晏海熄,张兰衡,他们能给她的,他给不了。
所以,阿宝才对他们倾心。
出乎意料的是,她却双手抱进了他怀里,“所以,这是皇叔最恐惧的事吗?——我抛下了你。”
或许是她太难过,他竟觉得剥开魂魄深处弱点,坦承他亦有惧意,并非是丢脸可嘲的事。
“是,我最恐惧被阿宝抛下。”
话音未落,北疆权王骤然怔住。
她的一滴泪砸在他手背,而她眼尾泛红地看着他。
“不会再抛下的。”阿宝俯身搂住自家皇叔的脖子,带着哭腔,任由泪落:“我等了很久很久,才有机会重新走到皇叔的面前。所以,我们要一起过很长的一辈子。”

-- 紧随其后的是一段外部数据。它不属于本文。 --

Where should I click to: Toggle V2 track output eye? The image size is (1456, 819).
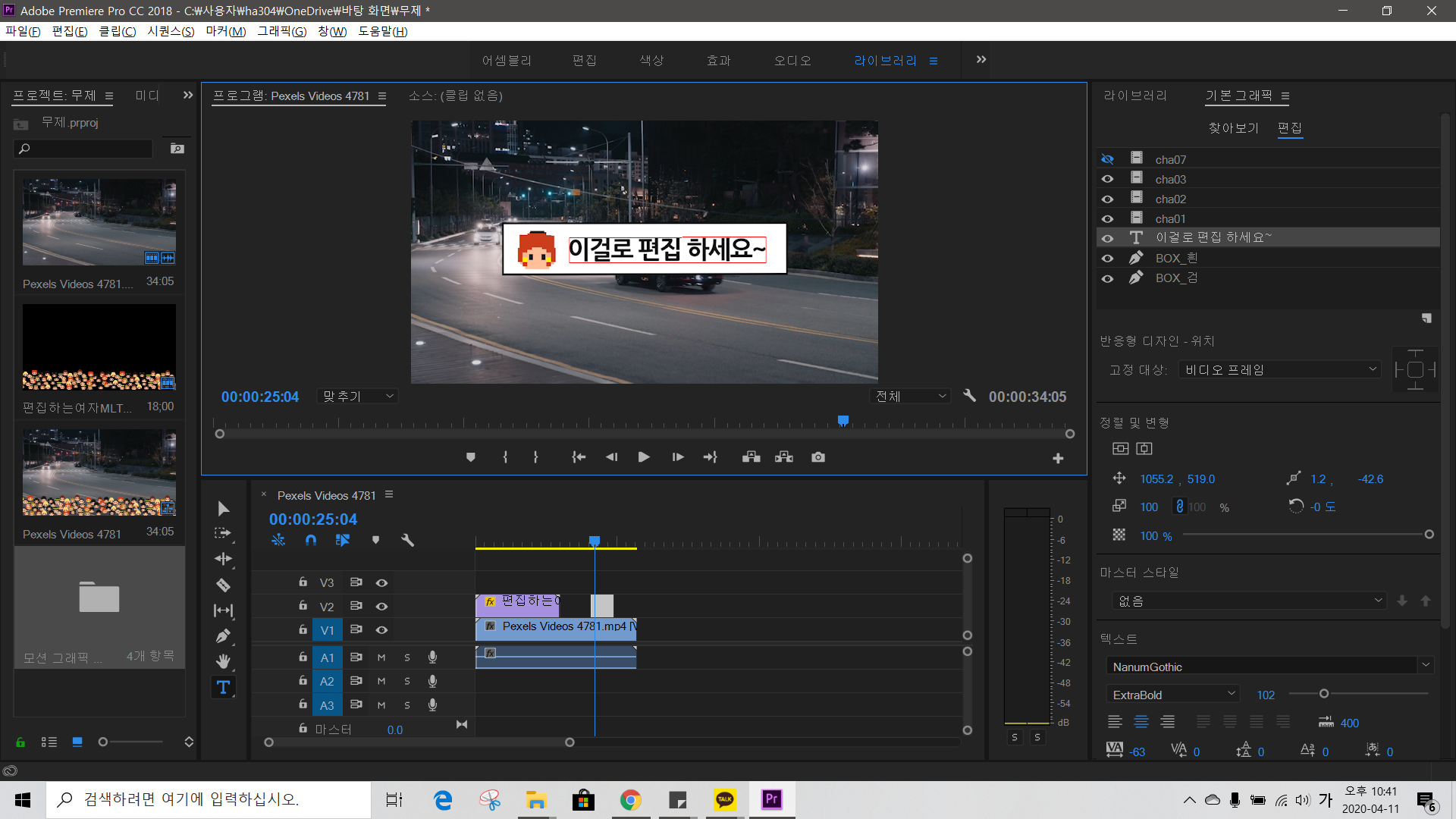point(381,607)
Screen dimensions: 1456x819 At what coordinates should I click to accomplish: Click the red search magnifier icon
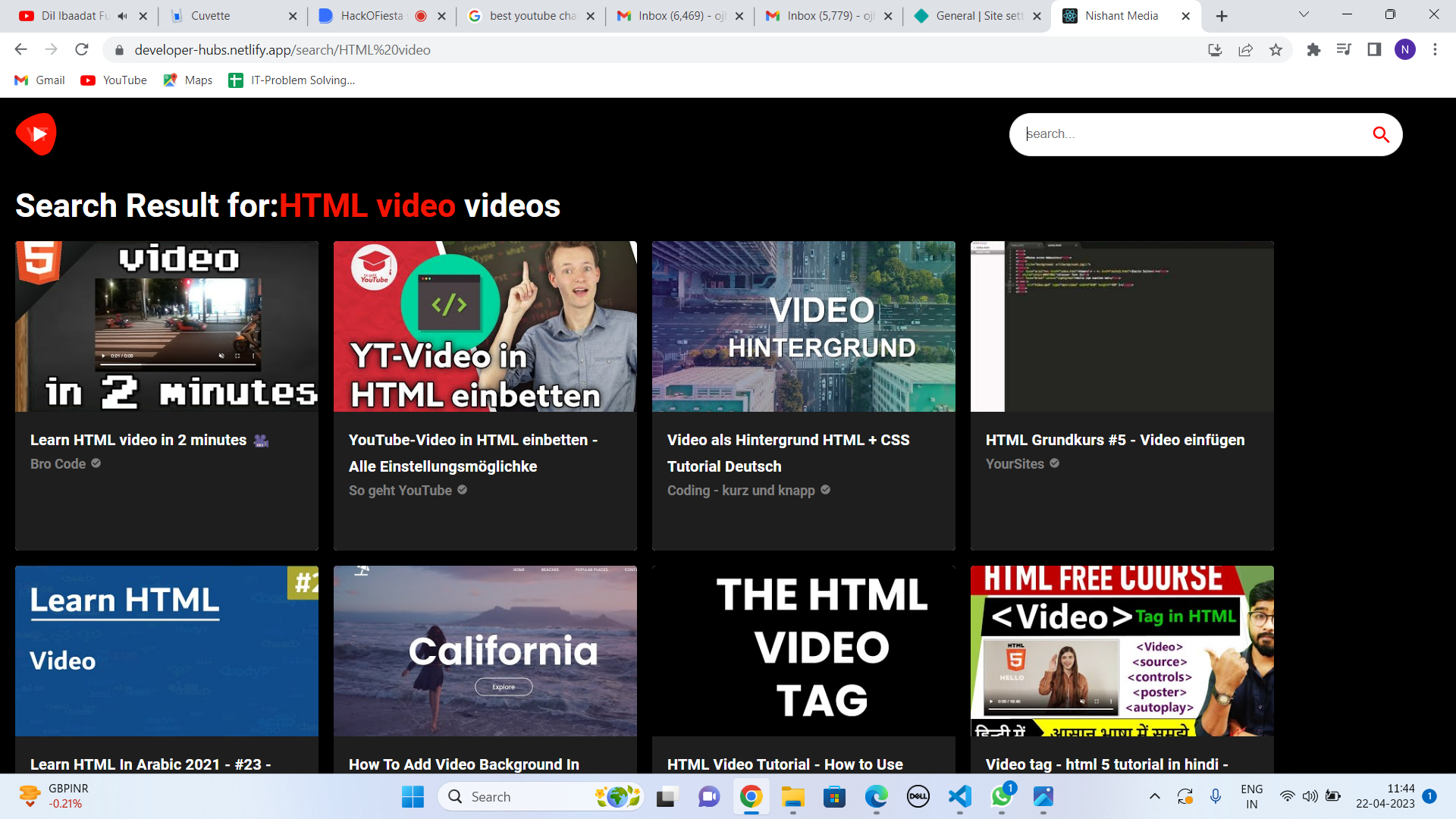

哭声渐渐哀凉,阿宝却假装凶狠:“皇叔你等着瞧吧!我才不会输给那狗屁的蜃梦!我要用白头偕老,给那胡编乱造的蜃梦一记响亮的耳光!!”
明明前一刻,还被冰冷深海所吞噬,濒临窒息。
这瞬间,他又被她一言便救上了岸。
沉重的呼吸里,浸泡了两日药浴的北疆权王,深切怀疑自己失了神智?否则,他为何竟觉得这水越来越热?
蓦地,北疆权王反手揽住了阿宝的腰,将她带向自己。
哗啦水响,波纹圈圈漾开。
或许,恰如阿宝所言,那只是蜃梦杀他的刀。
而他赌的这一回,能赌赢呢?
北疆权王渐渐清楚,不是神智已失,而是他的心在动。
欲望席卷而来,便是顺理成章。
水声四溅里,阿宝迎来了一个慢而深的吻。
良久,随着热浴氤氲,她湿透的裙衫被一双大手层层解开。
缠吻越深,他们便被欲望裹挟得越深。
紧张的呼吸里,阿宝喘着睁开了眼,只见水珠顺着皇叔的脸颊滑落,滚过他的喉结,再淌过他因常年驻守北疆而留下的刀箭伤疤,而水里那双大手紧紧攥住了她的腰,出笼的野兽叫嚣。
水涨吻深,荒唐里,水滴溅落满地。
浸着蒸腾热气,抓紧了浴桶沿的她发觉,他的动作竟比以往都要凶,就像是故意为了逼得她失控攀紧他后背。
忍着哭腔,她恼得给他抓下道道红痕。